Resilience in design and policy

14 minutes

The phrase one is likely to hear most often in conjunction with "disaster recovery" is "business continuity." Continuity has a positive connotation. It speaks to the ideal of limiting the scope of a disaster event, or indeed anything smaller in scope, to within the walls of the data center.

But "continuity" is not an engineering term, despite efforts to make it into one. There is no single formula, methodology, or recipe for business continuity. For any organization, there may be a unique set of best practices that pertain to the type and manner of business it conducts. Continuity is the successful application of these practices to achieve a positive outcome.

The meaning of resilience

Engineers understand the concept of resilience. When a system performs well under varying circumstances, it's said to be resilient. A risk manager considers a business to be well prepared when it has implemented fail-safes, security measures, and disaster procedures ready to respond to any adverse impact it may face. An engineer may not perceive the environment in which a system operates in such black-and-white terms, "normal" and "threatened," "safety" and "disaster." This person perceives the system that supports a business to be in proper running order when it provides continuous and predictable service levels in the face of adverse circumstances.
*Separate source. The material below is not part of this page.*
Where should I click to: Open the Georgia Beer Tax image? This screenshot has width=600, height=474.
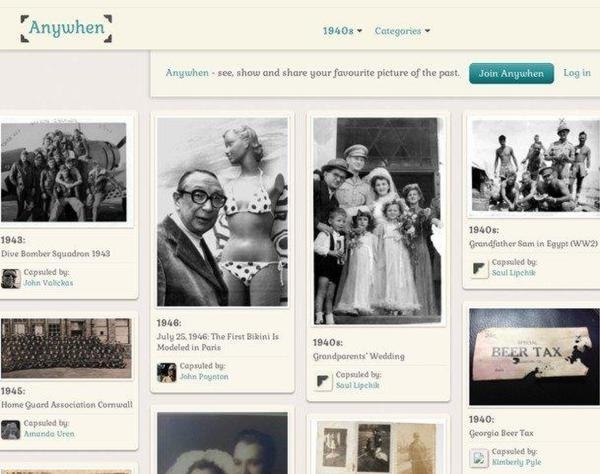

In 2011, just as cloud computing became a rising trend in the data center, the European Network and Information Security Agency (ENISA, a unit of the European Union) issued a report in response to an E.U. government request for insight into the resilience of the systems they used to gather and collect information. The report stated outright that there had yet to be any consensus among its ICT staff (in Europe, "ICT" is the term for "IT," which includes communications) as to what "resilience" actually means, or how it would be measured.

This led ENISA to discover a project launched by a team of researchers at the University of Kansas (KU), led by Prof. James P. G. Sterbenz, with the intention of being deployed at the U.S. Dept. of Defense. It's called Resilient and Survivable Networking Initiative (ResiliNets)¹, and it is a method for visualizing the fluctuating state of resilience in information systems across a range of circumstances. ResiliNets is the prototype for a consensus model for resilience policy in organizations.

The KU model utilizes a number of familiar and easily explainable metrics, some of which have already been introduced in this chapter. They include:

Fault tolerance - As explained earlier, the ability of a system to maintain expected service levels when faults are present
Disruption tolerance - The ability for that same system to maintain expected service levels in the face of unpredictable and often extreme operating circumstances that are not caused by the system itself - for example, electrical outages, Internet bandwidth shortages, and traffic spikes
Survivability - An estimate of a system's ability to provide reasonable, if not always nominal, service performance levels, across all possible circumstances including natural disasters

The key theory advanced by ResiliNets is that information systems are made quantifiably more resilient through a combination of system engineering and human endeavor. What people do - more to the point, what they continue to do as a matter of everyday practice - makes systems stronger.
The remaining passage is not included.